Findings From the Field Vol. 1.

Announcements | Jan 7, 2019

Findings from the Field is science journal specifically targeted to engage Maine student researchers. Participating in Findings motivates students to engage in and communicate about the process of scientific inquiry, from defining investigable questions to designing investigations to collecting and analyzing data. Through their submissions, middle-grade students communicate about their ecological and environmental investigations to an authentic audience – strengthening their understanding of the nature of science and the ecosystems around them.

Have questions? Contact Science Curriculum Specialist Meggie Harvey at [email protected].
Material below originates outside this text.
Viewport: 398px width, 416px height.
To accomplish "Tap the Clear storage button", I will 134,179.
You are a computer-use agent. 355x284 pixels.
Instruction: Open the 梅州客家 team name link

We surround Findings with rich curriculum resources for teachers that help them support their students in conducting and communicating about authentic ecosystem investigations. Our goal is that this kind of scientific learning will be a regular feature of classroom work for all students. Throughout this work, students are meeting learning standards across disciplines, from the Next Generation Science Standards to the Common Core standards in Math and English Language Arts.  
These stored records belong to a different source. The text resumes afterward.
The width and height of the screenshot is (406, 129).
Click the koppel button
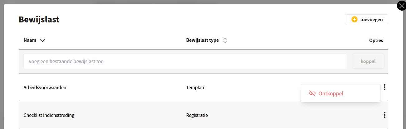(x=368, y=61)
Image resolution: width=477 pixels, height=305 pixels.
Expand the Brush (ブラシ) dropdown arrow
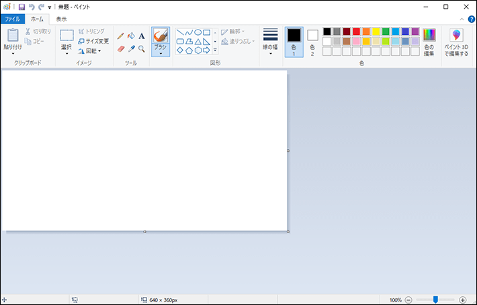[161, 54]
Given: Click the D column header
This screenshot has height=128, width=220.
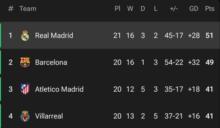Looking at the screenshot, I should pos(143,9).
With Findings, students engage in three strands of work that deepen understanding of the scientific endeavor:  

1. Conducting an Authentic Investigation

Many students begin their investigations through our Vital Signs program, collecting data in and sharing data about Maine’s forests, fields, lakes, streams, wetlands, saltmarshes, and intertidal ecosystems. Students may choose to design their own authentic investigations or engage with ecological and environmental investigations supported by other programs.  

2. Crafting Their Submissions

As they conduct their investigations, students use Findings’ lessons to outline, craft, review and refine their submissions. They follow a similar process to scientists writing for a professional journal, citing background research and identifying their contribution to the field, explaining their methods, describing their results, and articulating their findings along with the implications of those findings. 

3. Peer Review 

After submission, students from across participating schools engage in peer review. This has proven to be one of the most powerful elements of the project. Last year, 76% of students reported that they put added effort into their work because they knew it would be reviewed by others. Knowing that their work would be peer-reviewed inspired them to take extra care and gave them confidence that they could contribute.
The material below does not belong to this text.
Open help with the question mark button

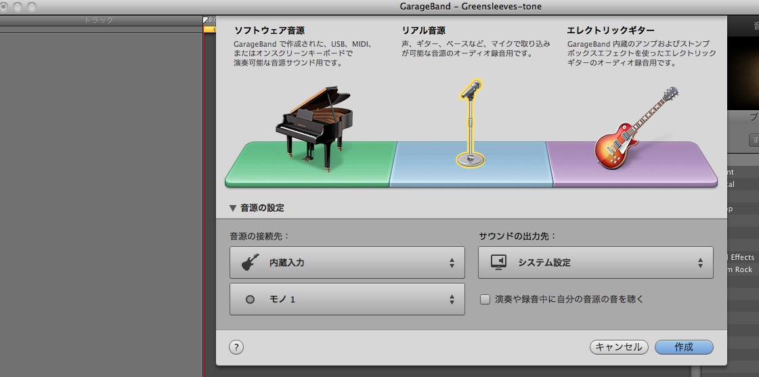(x=236, y=347)
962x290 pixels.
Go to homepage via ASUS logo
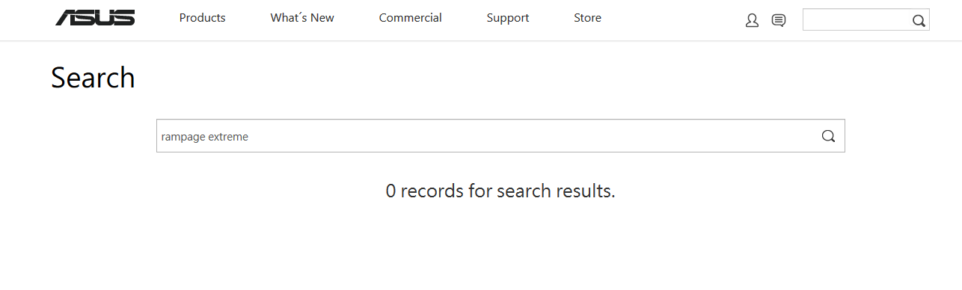pyautogui.click(x=95, y=18)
One teacher reported, “This is one of the best exercises I have done this year to engage all my students. It was amazing to see how each student pulled apart the rubric/submission guidelines, and went through the peer’s article with a fine-toothed comb... this is clearly going to elevate their writing...”

Based on their peer review, students refer submissions to the Editorial Board (composed of 3-4 science teachers and GMRI staff). Based on Editorial Board review, final articles are selected for publication. The first issue of Findings was published last spring, and we are poised to engage additional schools across Maine. 

Problem to be solved or need to be addressed: 

Best practices in science teaching demand teachers involve their students in deep, authentic investigations. Authentic investigations weave a diverse range of science practices into explorations that grow science content knowledge and understanding of the themes that cut across science content areas. These investigations incorporate working with data and engaging in technical writing, practices that are often left out of science classrooms and sometimes siloed in other content areas. Few resources and opportunities exist to support and encourage teachers to engage their students in the full breadth of these experiences – experiences that serve as models of what professional scientists do and models of how scientific knowledge is generated and shared.  

GMRI is uniquely situated to fill this gap. Our Vital Signs citizen science program has long been honing curriculum resources and teacher professional development opportunities to support teachers in engaging students in authentic investigations in the context of a citizen science effort. Alongside a dedicated team of teachers, our Vital Signs team established and developed resources for Findings from the Field. The addition of Findings to our suite of offerings provides a powerful incentive for teachers to utilize available curricula to expand Vital Signs experiences beyond ecosystem monitoring, engaging students in a deeper ecosystem investigation. With the addition of the new Findings resources, teachers have clear guidance for integrating science writing into an investigation experience.